Non pensi che il lavoro di poliziotto comporti la necessità dello stesso tipo di indagine interiore?
Sono assolutamente d’accordo con te. Il viaggio spirituale di Joseph (il cappellano militare) è essenziale in questo e negli altri libri della serie. Perché lui si sente incapace di aiutare i soldati che stanno combattendo, impedire che muoiano, porre fine al loro dolore. Joseph non si sente nemmeno di consolare i soldati ricordando loro che c’è Dio, perché tutto sembra far pensare che Dio non ci sia.

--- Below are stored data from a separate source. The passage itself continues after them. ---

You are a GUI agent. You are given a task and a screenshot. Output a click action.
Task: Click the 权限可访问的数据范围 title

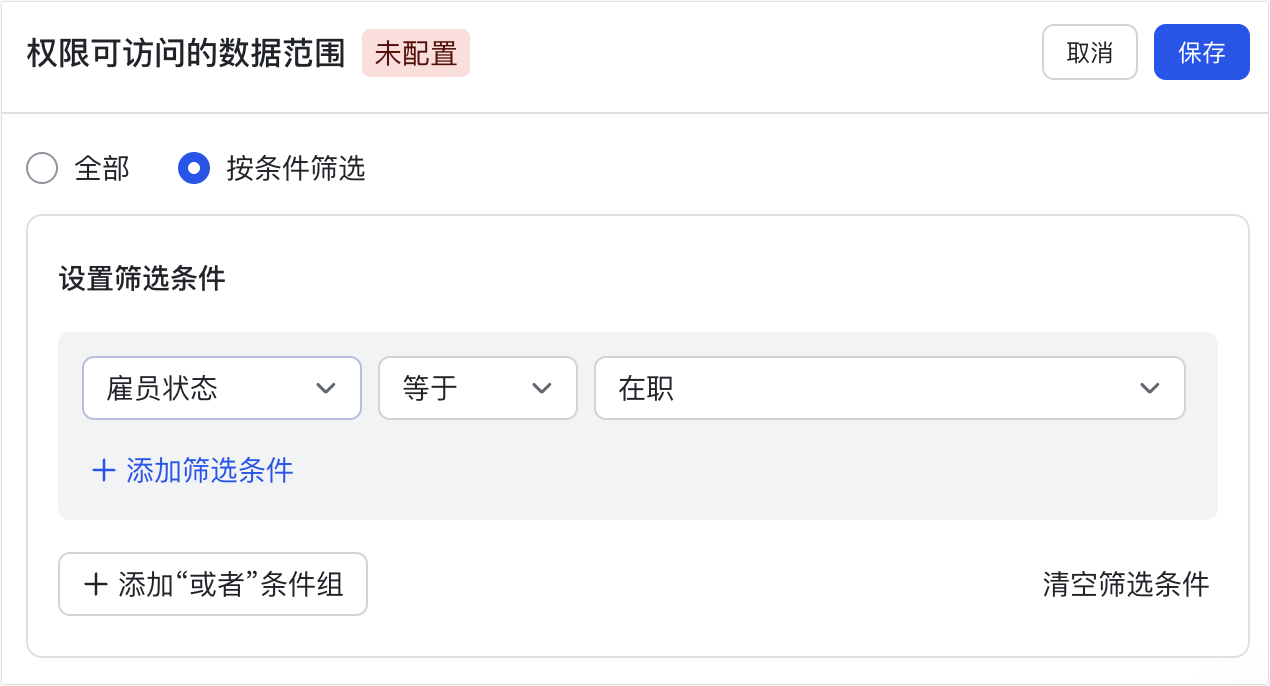pos(186,54)
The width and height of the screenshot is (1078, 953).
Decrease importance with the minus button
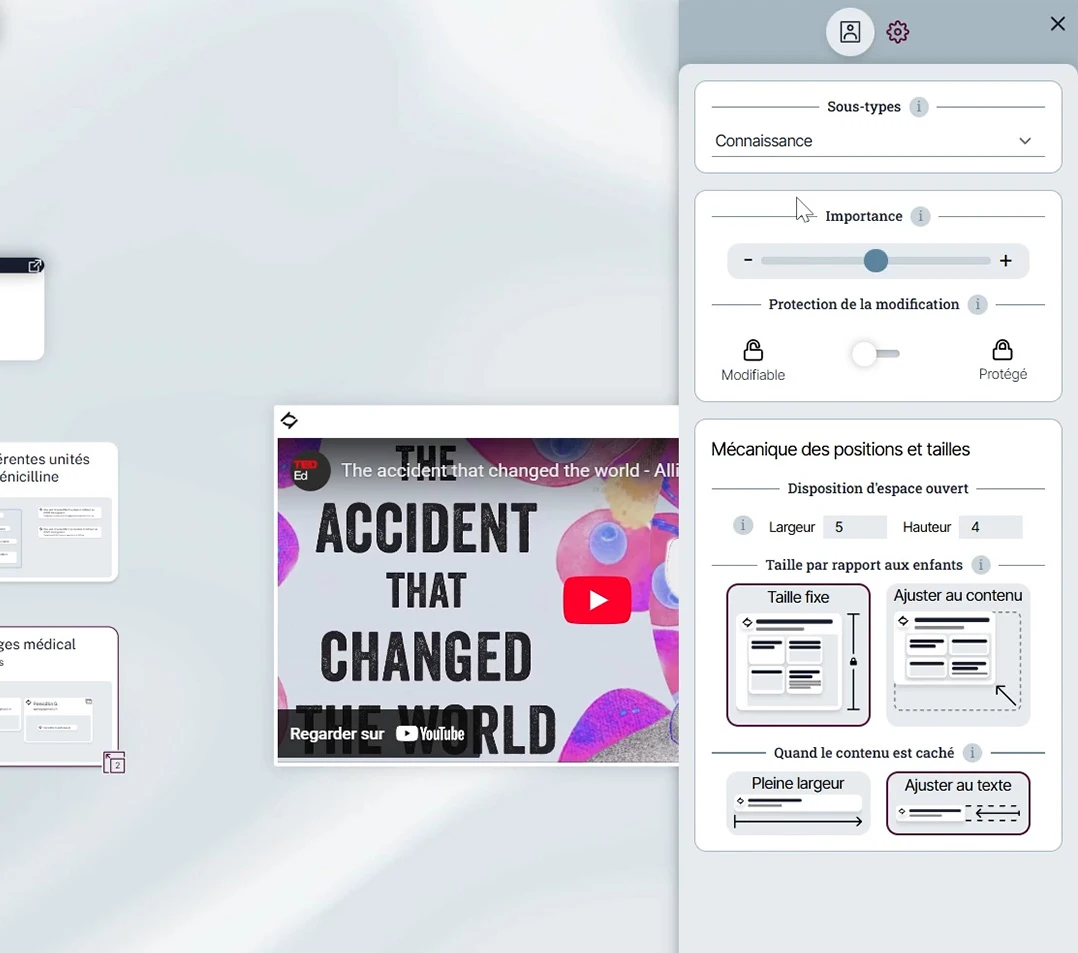pyautogui.click(x=748, y=261)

Nel Vangelo Gesù chiede ai discepoli di vegliare una notte con lui. Loro, però, si addormentano. Ebbene, credo che Joseph dica agli uomini in trincea: “veglierò su di voi, vi sarò vicino”, non può fare altro per loro. In Giustizia in prima linea il cappellano militare deve affrontare il discorso etico all’interno di un momento di rottura come è quello della guerra.
Nei tuoi libri ambientati in epoca vittoriana ci sono spesso personaggi di questo tipo.
La prima storia di Monk si doveva svolgere dopo una guerra proprio per la natura stessa dei crimini che aveva commesso. Ho creato inoltre il personaggio di Ester, atipico in quanto infermiera militare.
Anche Charlotte (I delitti di Londra. Tre indagini dell’ispettore Pitt, 2002, Mondadori) non è una donna tipica. Sembra che tu voglia sottolineare che senza le donne gli uomini non sono in grado di fare nulla.
E’ vero anche il contrario.
Tuo nonno era cappellano militare, ti ha raccontato della sua esperienza?
E’ stato mio padre che mi ha parlato tanto della personalità di mio nonno e mi ha raccontato degli episodi della sua vita. Io non l’ho conosciuto.
Dove vivi?
Prima abitavo nel sud dell’Inghilterra, poi una mia amica mi ha fatto conoscere un villaggio, lo stesso dove anche lei vive, di 455 abitanti, cani e gatti inclusi. Me ne sono talmente innamorata che ho deciso di comperarvi la casa. E’ sul mare, con un immenso giardino. Ogni stanza ha i muri dipinti con colori differenti.
Ho comperato una vecchia Rolls Royce, macchina che sognavo fin dalla mia infanzia (una vecchia Rolls si acquista allo stesso prezzo di una nuova Ford). Ogni mese vado a ritirare la mia pensione, 50 sterline al mese, con quell’auto. Il pieno mi costa come tutta la pensione.